Pulmonary embolisms are usually treated by some drugs that thin the blood and others that destroy the clots. The latter cannot be used after by-pass surgery but blood-thinning drugs would prevent the formation of any new clots and within a few weeks, his body would completely reabsorb the embolisms. Such therapy has to be applied carefully to ensure that his surgical wounds do not bleed but the doctors were confident that these drugs would improve Randall's condition.
He was initially given injections of heparin but he will be switched to an oral medication before leaving the hospital. While Cuomodin (warfarin) has been used for many years, it requires extensive blood-testing to establish suitable levels so Randall is lucky to be prescribed a newer, oral drug, Eliquis, which should be much simpler to use. Although, the embolisms may disappear relatively quickly, it remains to be seen whether Randall has to stay on the blood-thinners, or daily aspirin, for longer (or forever).
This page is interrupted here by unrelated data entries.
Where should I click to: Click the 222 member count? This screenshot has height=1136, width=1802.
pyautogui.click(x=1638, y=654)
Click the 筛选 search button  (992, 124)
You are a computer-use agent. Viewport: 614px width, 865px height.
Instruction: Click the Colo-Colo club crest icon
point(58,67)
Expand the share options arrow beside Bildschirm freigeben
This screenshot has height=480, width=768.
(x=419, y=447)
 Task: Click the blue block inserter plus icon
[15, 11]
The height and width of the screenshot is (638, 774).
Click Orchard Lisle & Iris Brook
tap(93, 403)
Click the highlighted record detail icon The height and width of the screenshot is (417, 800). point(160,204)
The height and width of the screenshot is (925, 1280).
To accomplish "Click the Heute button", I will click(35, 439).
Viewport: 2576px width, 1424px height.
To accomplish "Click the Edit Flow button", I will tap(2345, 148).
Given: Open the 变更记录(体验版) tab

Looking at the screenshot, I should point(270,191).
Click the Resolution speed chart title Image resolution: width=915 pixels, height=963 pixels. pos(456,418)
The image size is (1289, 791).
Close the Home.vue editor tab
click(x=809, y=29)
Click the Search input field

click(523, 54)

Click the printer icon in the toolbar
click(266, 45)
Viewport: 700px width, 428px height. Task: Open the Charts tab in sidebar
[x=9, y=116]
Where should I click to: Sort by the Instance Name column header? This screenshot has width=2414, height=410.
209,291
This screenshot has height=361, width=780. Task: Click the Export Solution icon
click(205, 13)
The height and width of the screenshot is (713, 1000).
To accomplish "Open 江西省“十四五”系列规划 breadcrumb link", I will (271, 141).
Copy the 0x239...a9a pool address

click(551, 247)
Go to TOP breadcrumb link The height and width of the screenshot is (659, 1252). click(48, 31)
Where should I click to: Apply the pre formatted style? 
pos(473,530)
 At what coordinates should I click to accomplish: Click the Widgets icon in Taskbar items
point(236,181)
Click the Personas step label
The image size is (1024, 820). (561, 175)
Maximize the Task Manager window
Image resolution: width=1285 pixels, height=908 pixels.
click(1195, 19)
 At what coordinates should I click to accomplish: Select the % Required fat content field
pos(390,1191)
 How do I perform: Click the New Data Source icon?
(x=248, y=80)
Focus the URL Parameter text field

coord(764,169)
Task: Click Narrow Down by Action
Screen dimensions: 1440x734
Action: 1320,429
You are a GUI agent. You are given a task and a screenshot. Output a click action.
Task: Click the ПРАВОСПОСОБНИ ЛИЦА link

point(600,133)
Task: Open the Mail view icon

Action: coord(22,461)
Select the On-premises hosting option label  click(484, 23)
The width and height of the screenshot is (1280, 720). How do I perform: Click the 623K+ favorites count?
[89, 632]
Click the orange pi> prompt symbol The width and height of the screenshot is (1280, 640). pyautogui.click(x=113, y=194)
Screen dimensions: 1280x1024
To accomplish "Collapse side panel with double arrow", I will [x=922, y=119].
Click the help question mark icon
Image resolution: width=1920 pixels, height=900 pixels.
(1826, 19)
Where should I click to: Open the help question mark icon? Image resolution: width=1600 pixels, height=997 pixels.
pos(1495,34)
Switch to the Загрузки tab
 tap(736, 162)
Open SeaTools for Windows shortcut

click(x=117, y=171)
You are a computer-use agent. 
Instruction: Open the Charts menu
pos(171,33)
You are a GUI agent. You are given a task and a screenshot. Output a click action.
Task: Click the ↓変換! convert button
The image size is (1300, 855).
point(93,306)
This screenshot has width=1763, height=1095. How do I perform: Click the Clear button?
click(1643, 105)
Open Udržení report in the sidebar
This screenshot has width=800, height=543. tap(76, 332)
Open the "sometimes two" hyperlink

Similarly, it takes 4 to 6 weeks for his wired-together sternum to heal but how soon after that he can lift or strain his chest muscles will have to be evaluated after he sees the surgeon one month post-surgery. So our plans for visiting our daughters and returning to Tregoning are definitely on-hold. However, we could not have been in a better place for this to occur. Not only does Gainesville have excellent health-care facilities but we have many good friends here, who are generously offering to feed and house us for an extended period of time. Tregoning is in a good marina and we do not have to rush to move her to any other location.
We are not quite sure when Randall will be discharged from the hospital. His embolisms on Sunday quite set his recovery back so that he was as tired on Monday as he had been the first day after surgery and he was kept in bed-rest. Today (Tuesday) he has been sitting up in his chair but his walking is still very limited so I doubt that he will be leaving before Thursday. Randall is not ready to have visitors yet (talking is very tiring) but we are both greatly appreciative of all of the good-wishes that we have received.
The past week has been quite surreal but you will not hear us complain about bad luck. Considering all of the places we could have been when Randall's widowmaker was revealed, and the possible alternative consequences of its effect, we are astoundingly fortunate and heartily grateful to find ourselves sitting in a hospital in Gainesville, Florida.